According to the Mississippi Department of Education, the results of Mississippi’s statewide assessment of learning in pre-K and kindergarten show the majority of the state’s youngest students continue to make significant gains during the academic year.
Kindergarteners take a Kindergarten Readiness Assessment in the fall and spring of each school year. In fall 2018, 36.9% of students scored kindergarten ready. When kindergarteners were retested in the spring of 2019, 65.6% of students met the end-of-year target score.
“Mississippi kindergarten teachers are continuing to do an outstanding job helping students build the foundational literacy skills they need to be successful in their education,” said Dr. Carey Wright, state superintendent of education. “Reading instruction must remain a major focus through the 3rd grade so that all children complete elementary school with strong reading skills.”

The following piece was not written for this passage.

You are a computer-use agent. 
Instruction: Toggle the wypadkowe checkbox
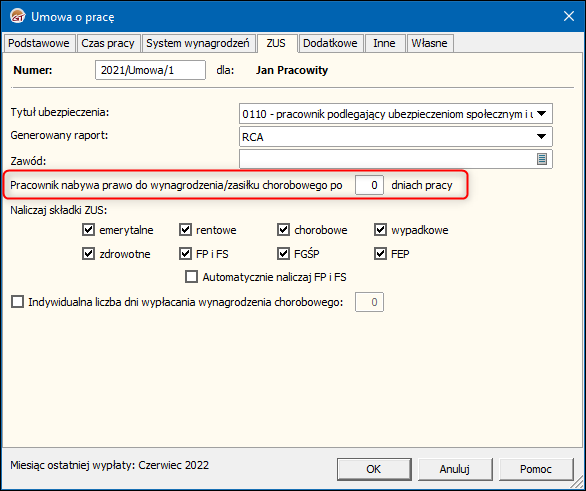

Every district in the state showed progress among their kindergarten classes, though student achievement varied. Average scores among schools ranged from 603 to 808. The target end-of-year score for kindergarten is 681. This score categorizes students as transitional readers. Students scoring at this level are beginning to read unfamiliar words and easy reader material but are not yet independent readers.
Progress in kindergarten remained steady from 2016-17 to 2018-19, with more than 65% of kindergarteners meeting the end-of-year target score each year.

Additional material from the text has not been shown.